Paleontologists and natural history buffs are commemorating the anniversary by holding an event at the World Heritage Area and reflecting on its significance. 

Over the years countless fossils have been recovered from the Riversleigh World Heritage Area, including ancient marsupial lions, carnivorous bilbies and bandicoots, and big birds.

David Attenborough, a long admirer of Riversleigh who regards it as one of the great wonders of the palaeontological world, wrote a letter to commemorate the anniversary.

UNSW Professor Mike Archer, who received the letter, was asked to read out the kind words at the official celebrations. 

Professor Archer was one of the early pioneers in uncovering the paleontological treasures at Riversleigh from the 1970s and was critical to the site being listed as a World Heritage Area.

Naracoorte Caves. (Image credit: Wikimedia)

Read the letter (in full) below:

Riversleigh is one of the great wonders of the palaeontological world. What other site has produced such an extraordinary assemblage of mammals, birds, reptiles and many other creatures hitherto completely new to science. Not just one or two species but literally hundreds of them. And not just new but undreamed of. Who would have dared to imagine herds of marsupials the size of sheep grazing in the treetops while hanging upside down like sloths?   
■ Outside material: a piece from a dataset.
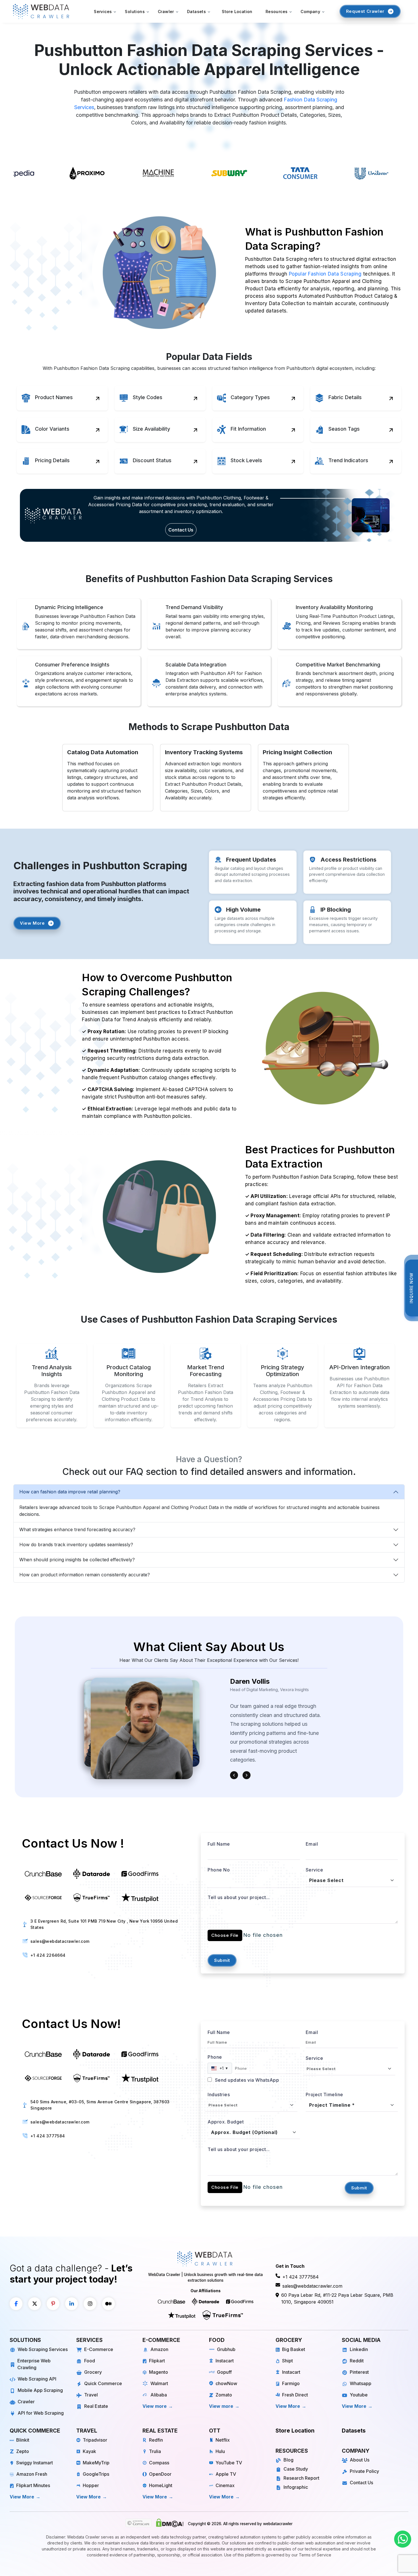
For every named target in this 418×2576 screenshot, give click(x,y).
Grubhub (226, 2349)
These revelations are the more remarkable when it is remembered that the difficulty of preparing Riversleigh specimens is also almost unparalleled. But that very difficulty has brought its own reward. It has preserved not just the bones and teeth of these prehistoric animals, but even soft tissues, in fact so perfectly preserved that actual cells can be seen. Astoundingly, even structures within these cells, like the nucleus that once contained the animals’ ancient DNA, have also been recovered from Riversleigh’s rocks. 

And just as importantly, Riversleigh’s fossils are making it possible to determine how to save one of the rarest of surviving marsupials, the Mountain Pygmy-possum, a critically endangered alpine marsupial now threatened with extinction because of global warming. Understanding the deep time history of this possum’s lineage recorded in the Riversleigh rocks has now made it possible to devise a strategy by which the surviving species may be saved. As a result, Riversleigh fossils, while extraordinary in their own right, are now teaching us how to rescue the living.

Will the revelations of Riversleigh ever come to an end? My bet is there are lots more to come and that the next twenty-five years of research into the resources of these World Heritage-listed fossil deposits will add far more to Riversleigh’s already extraordinary story.